« Back to Results

Currency and Sovereign Risks Across Borders

Paper Session

Saturday, Jan. 3, 2026 2:30 PM - 4:30 PM (EST)

Philadelphia Convention Center, 204-B
Hosted By: American Economic Association
  • Chair: Chang He, University of Virginia

Inelastic Financial Markets and Foreign Exchange Interventions

Chang He
,
University of Virginia
Paula Beltran Saavedra
,
International Monetary Fund

Abstract

We provide empirical support for models of inelastic international financial markets by leveraging the rebalancings of a local-currency government bond index as a well-identified currency demand shock. Under inelastic financial markets, foreign exchange interventions emerge as an effective policy tool to manage exchange rates, without compromising monetary policy independence even in the presence of free capital mobility, relaxing the classical trilemma constraint.
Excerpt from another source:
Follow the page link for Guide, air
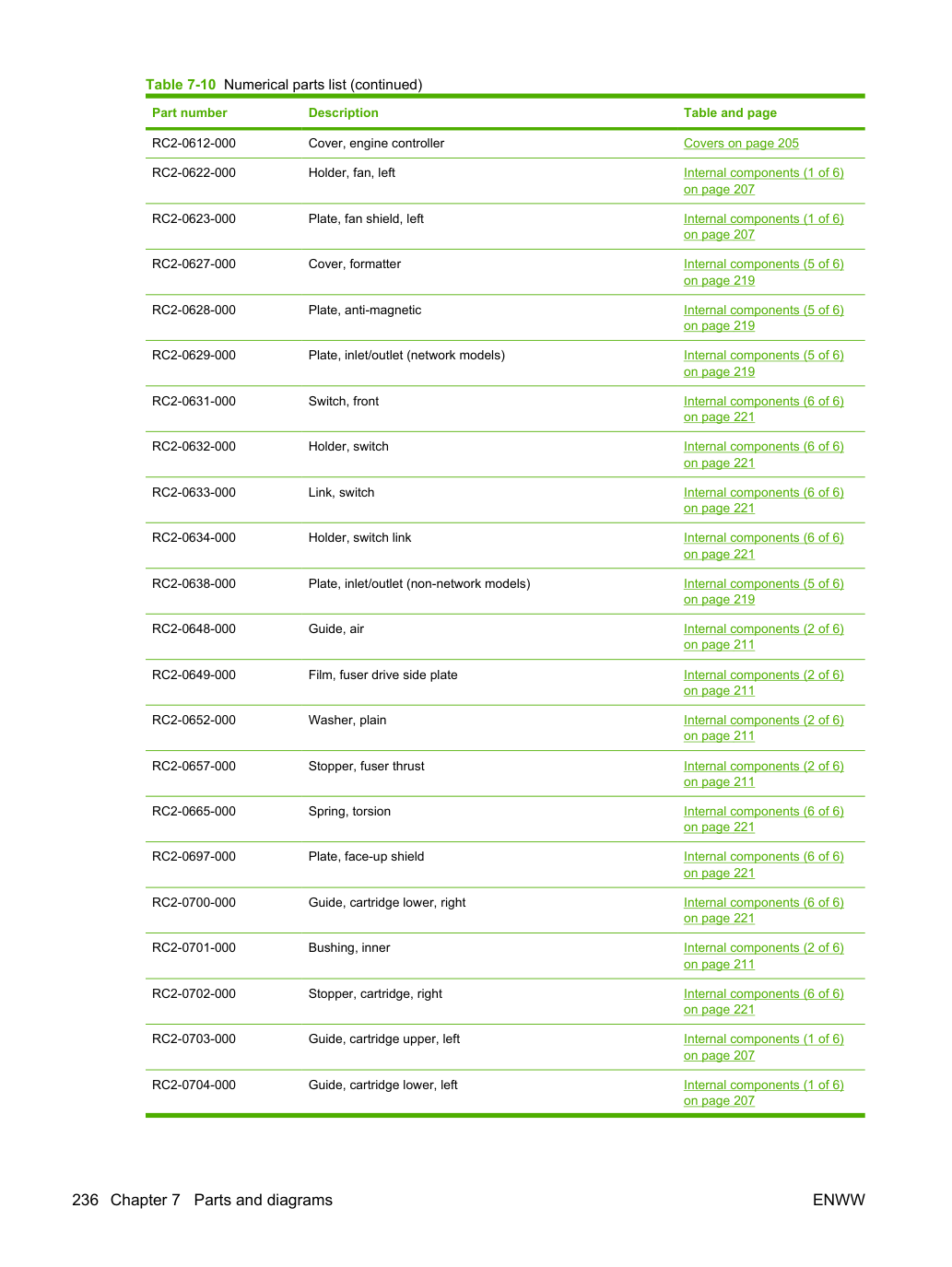 763,637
We show empirically that countries with a free-floating exchange rate regime are most effective at stabilizing exchange rates, consistent with the theoretical prediction that their volatile exchange rates generate further departure from the trilemma constraint.​

U.S. Liquid Government Liabilities and Emerging Market Capital Flows

Annie Soyean Lee
,
Johns Hopkins University
Charles Engel
,
University of Wisconsin-Madison

Abstract

Empirical work finds that flows of investments from the U.S. and other high income countries to emerging markets increase during times of quantitative easing (QE) by the U.S. Federal Reserve, and the reverse movement occurs under quantitative tightening. We offer new evidence to confirm these findings, and then propose a theory based on the liquidity of U.S. government liabilities held by the public. We hypothesize that QE, by increasing liquidity, offers greater flexibility for investors that might be concerned their funds will be tied up when shocks to income or investment opportunities arise. With the assurance that some of their portfolio can be readily sold in liquid markets, rich country investors are more willing to increase investments in illiquid loans to emerging markets. The effect of increasing the liquidity of U.S. government liabilities on investments in EMs may even be stronger during times of greater uncertainty. We find evidence to support our interpretation: QE lowers covered interest parity deviations for the dollar, as our model predicts.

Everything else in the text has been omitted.